Facts and Procedural History
[2] On January 21, 2021, the State charged Riddle with dealing in cocaine as a level 4 felony, possession of cocaine and dealing in marijuana as level 6 felonies, driving while suspended as a class A misdemeanor, possession of marijuana as a class B misdemeanor, dealing in cocaine as a level 3 felony, and possession of cocaine and dealing in marijuana as level 5 felonies. On August 25, 2022, Riddle and the State entered into a plea agreement pursuant to which Riddle pled guilty to possession of cocaine and dealing in marijuana as level 5 felonies in exchange for dismissal of the remaining charges. The agreement provided that Riddle would be sentenced to consecutive four-year terms, with all eight years suspended minus credit for time served, and formal reporting probation for two years. On September 29, 2022, the court accepted the plea agreement and sentenced Riddle accordingly.

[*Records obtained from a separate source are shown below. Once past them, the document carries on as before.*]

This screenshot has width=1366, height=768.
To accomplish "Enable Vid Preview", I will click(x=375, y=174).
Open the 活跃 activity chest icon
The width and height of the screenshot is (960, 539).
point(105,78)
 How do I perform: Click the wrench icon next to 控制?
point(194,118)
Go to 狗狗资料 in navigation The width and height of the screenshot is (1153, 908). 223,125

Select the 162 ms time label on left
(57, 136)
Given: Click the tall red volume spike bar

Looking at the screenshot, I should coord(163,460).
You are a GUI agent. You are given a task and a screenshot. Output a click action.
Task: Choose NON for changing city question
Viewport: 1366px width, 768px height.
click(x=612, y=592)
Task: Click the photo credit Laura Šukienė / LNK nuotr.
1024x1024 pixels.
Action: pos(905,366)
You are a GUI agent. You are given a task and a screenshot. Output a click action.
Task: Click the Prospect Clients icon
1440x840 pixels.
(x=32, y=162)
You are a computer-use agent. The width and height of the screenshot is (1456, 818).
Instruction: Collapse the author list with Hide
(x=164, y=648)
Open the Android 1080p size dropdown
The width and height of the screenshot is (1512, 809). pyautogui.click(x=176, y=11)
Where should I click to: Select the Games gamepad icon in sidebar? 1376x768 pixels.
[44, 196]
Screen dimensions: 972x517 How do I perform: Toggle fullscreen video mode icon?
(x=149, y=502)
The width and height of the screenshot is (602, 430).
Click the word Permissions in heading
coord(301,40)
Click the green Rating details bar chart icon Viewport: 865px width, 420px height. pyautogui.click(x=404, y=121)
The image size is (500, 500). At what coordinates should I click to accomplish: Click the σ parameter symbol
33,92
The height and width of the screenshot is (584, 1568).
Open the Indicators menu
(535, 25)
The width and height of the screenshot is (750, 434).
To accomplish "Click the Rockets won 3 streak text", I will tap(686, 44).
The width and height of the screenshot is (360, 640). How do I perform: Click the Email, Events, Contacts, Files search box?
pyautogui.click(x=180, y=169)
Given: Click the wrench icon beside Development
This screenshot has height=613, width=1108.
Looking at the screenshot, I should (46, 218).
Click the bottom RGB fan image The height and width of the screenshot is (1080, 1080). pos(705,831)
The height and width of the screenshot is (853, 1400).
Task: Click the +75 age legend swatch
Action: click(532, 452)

[3] On April 13, 2023, the State filed a notice of probation violation. The State filed amended notices on August 15 and October 20, 2023. The court held a hearing on December 11, 2023, and Riddle admitted to the violations. The court revoked Riddle's suspended sentence and ordered his direct placement to work release and provided that once he completed a drug treatment program through community corrections, he could seek modification of his sentence. The State filed a second petition to revoke on March 15, 2024, Riddle admitted to the violation, and the court sanctioned Riddle with ninety days in jail before allowing him to return to work release.1
[4] On August 1, 2024, the State filed a third petition to revoke alleging that Riddle had violated the terms and conditions of work release because he was at unauthorized locations on July 16th, 17th, 18th, and 31, 2024, that he had a hand rolled cigarette on July 23, 2024, and that he threw a comb at a control officer on July 30, 2024. On November 19, 2024, the court held an evidentiary hearing. Among other exhibits, the State moved to admit State's Exhibit's 2 and 4. Exhibits 2 and 4 were offered for admission during the testimony of Riddle's work release manager, Crystal Brooks. Both exhibits consisted of an incident report, screening report, discipline hearing, Riddle's schedule for the week, his “clock in and outs, his GPS stops, his GPS points [from] an ariel view,” and his job search proof. Transcript Volume II at 19-20, 32-33. State's Exhibit 2 concerned Riddle's alleged violations on July 16, 2024, and State's Exhibit 4 concerned his alleged violations on July 18, 2024. Riddle objected to the admission of Exhibits 2 and 4 on the grounds that they contained hearsay, violated his confrontation rights, and that Brooks did not have personal knowledge of the violations documented therein.2 The court overruled his objections and admitted the exhibits.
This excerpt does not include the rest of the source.